Note: I don't imagine Rolf as ever being in the slightest bit ordinary.

Disclaimer: I do not own Harry Potter.

Warning(s): Strong bad language, angst.


Deglasser


i think of my days and know that i have changed


Rolf meets her on the train.

Well, not so much meets her – she is lonely and he finds himself feeling every pair of hungry eyes searching her skin searching – but rather he is two rows down from her as she sits back straight, legs dangling in the air away from the floor like it's normal to be that tiny. The man next to her is not her lover and she's smiling anyway, not quite focused, a ring on his finger but not on hers.

She's just another scrap in a sea of lost girls and he doesn't care.


She's out in London on a Friday and that's never a good time.

It's not her scene, she has an Irish lilt to her voice as she speaks to a group of people he vaguely recognises and god he hates London. He hates how everyone chooses to cage themselves in a room for a couple of hours, and the strobe lights like the moon but harsh and ugly; and then her eyes catch his. There is vague recognition, and nothing.
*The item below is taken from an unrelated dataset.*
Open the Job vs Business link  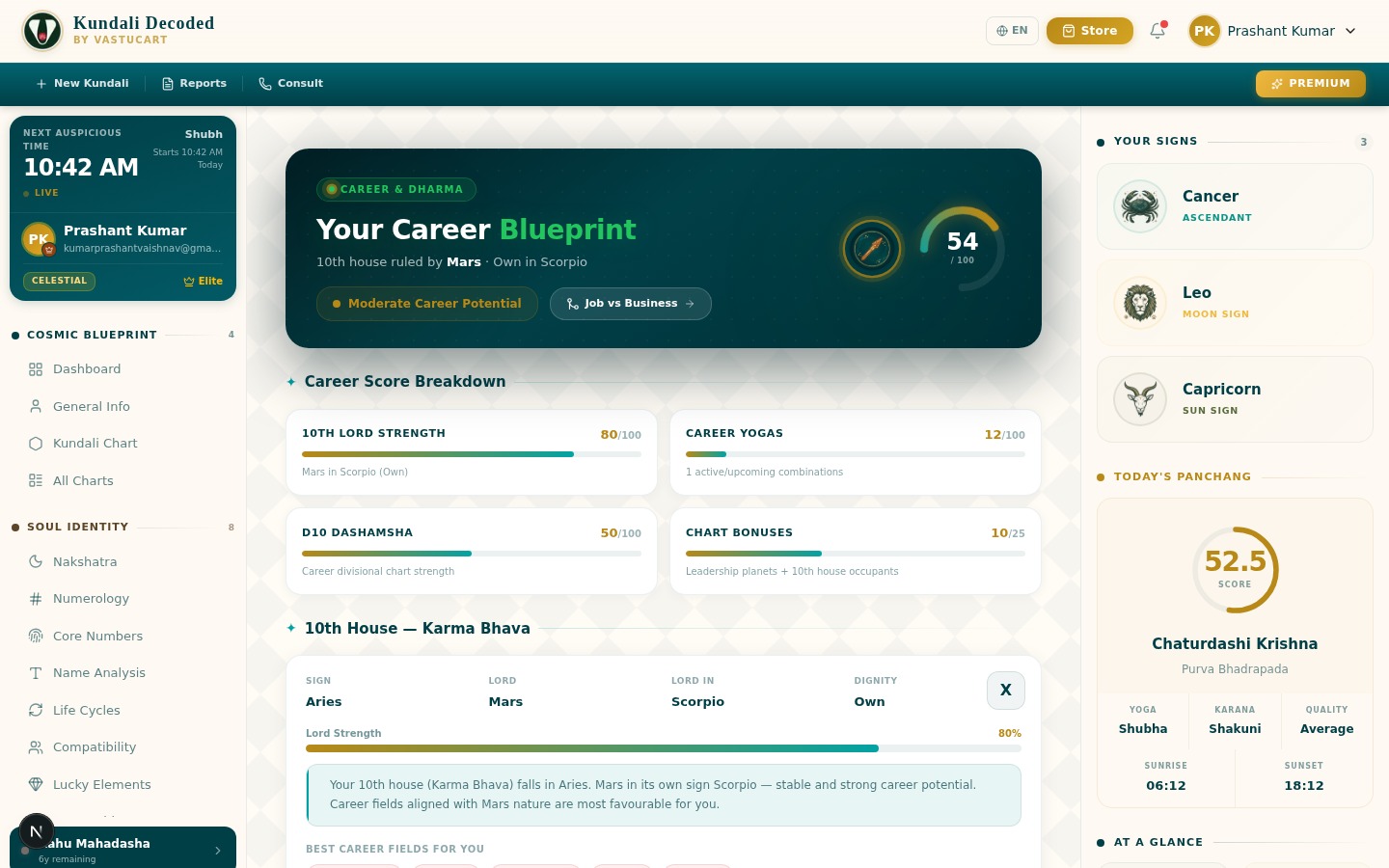click(x=630, y=304)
"Stranger, feigning bravery."

She says, because her mother wasn't there to teach her to be scared of men like him; men with dark eyes the colour of burning wood and dust, the remnants of war and werewolf blood. He almost laughs at this, because he isn't damn afraid of anything. Not glory, not death, not this girl with the wide blank stare and dirty hair piled up something ridiculous on her head; and he refuses to ever let her scare him with petty little words like that.
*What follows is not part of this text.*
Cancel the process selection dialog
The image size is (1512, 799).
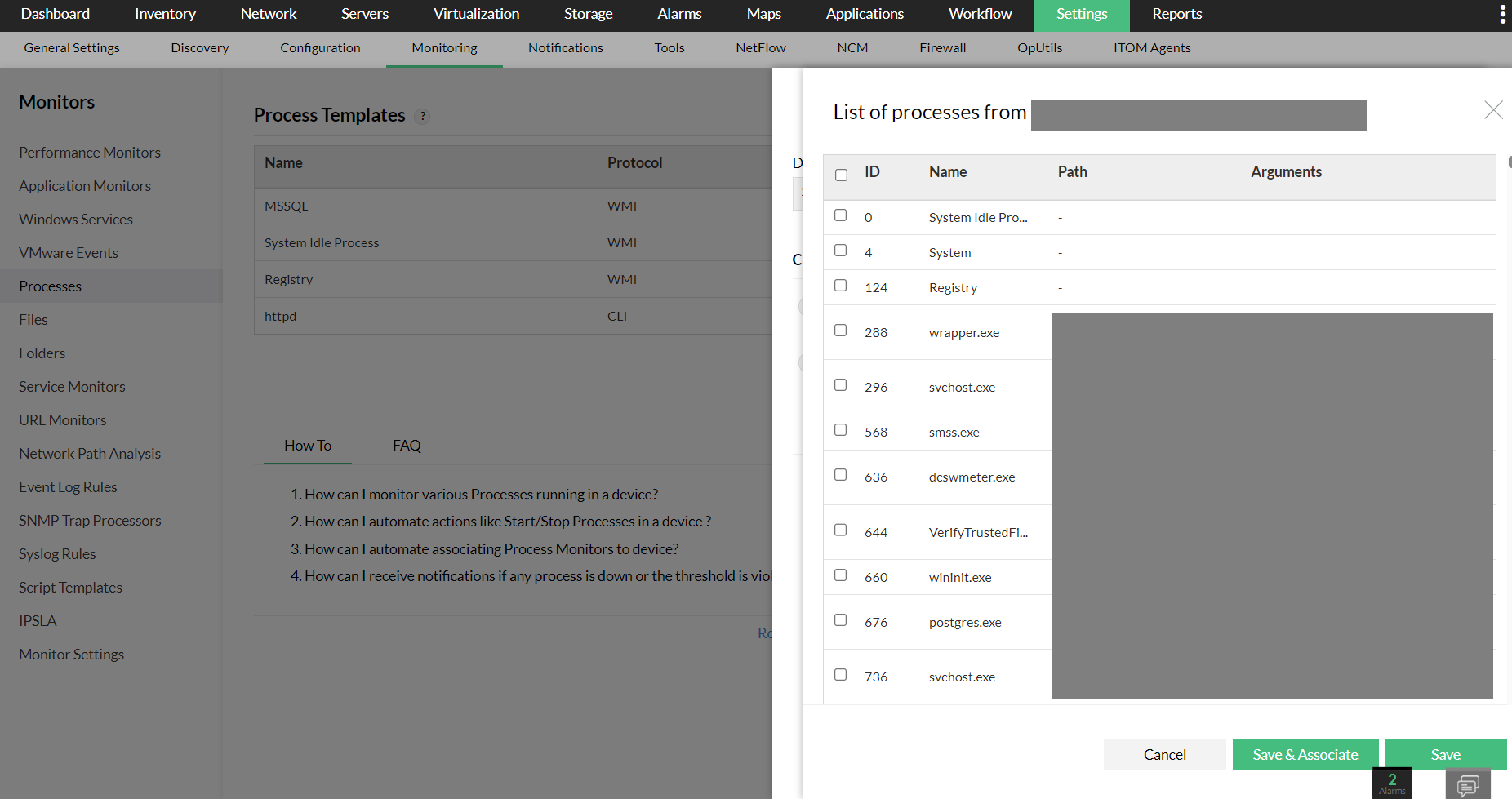(x=1164, y=754)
"Stranger, pretending to feel loved."

Absent ring on the finger it should have been on. He looks at her and thinks how the nights are warm in summer, how she is the kind of girl who pretended to lead rebellions but when she leaves home she'll never get past the red phone box at the end of the street. How she'd never have that guy from the train who she was in love with, but she'd play pretend anyway.

"I do feel loved."

She says dreamily. He looks at her and smiles, razor-sharp canines glinting under the strobe lights and dares her to lie again. It's not so much recognising sadness as sensing it. He can smell the day old tears and ill-fitting makeup. Scarlet lips ready for little red to gobble up the wolf with.

"I'm Rolf."

He offers her an arm, and god she's wary – warier than anyone should be with a war just over – he senses it in her bones. He can hear the heartbeat, organs revolting against her ribcage, the dull swallowing in her throat as she mulls it over; and it's gone in an instant. She touches his arm carefully, pale skin making her like a ghost against his foreign tan but to hell with it. They're all foreigners here, in this world; the fun part is figuring out where to try and fit in best.

"Luna."

Ironic. But he can see it in her. The moon is something he so loves to hate, the thing that takes the most humanity from him. The thing that rolls his skin off in sheets and deforms him into a beast. Not that he resents the power. He loves the feeling of animal blood, the wild nights running through the trees but he'll be damned if he doesn't hurt someone eventually. Someone like her. But he'll never get close enough to do it, he tells himself; she'll wake up one day and he'll be gone. He never sticks around long enough to become a domesticated pet.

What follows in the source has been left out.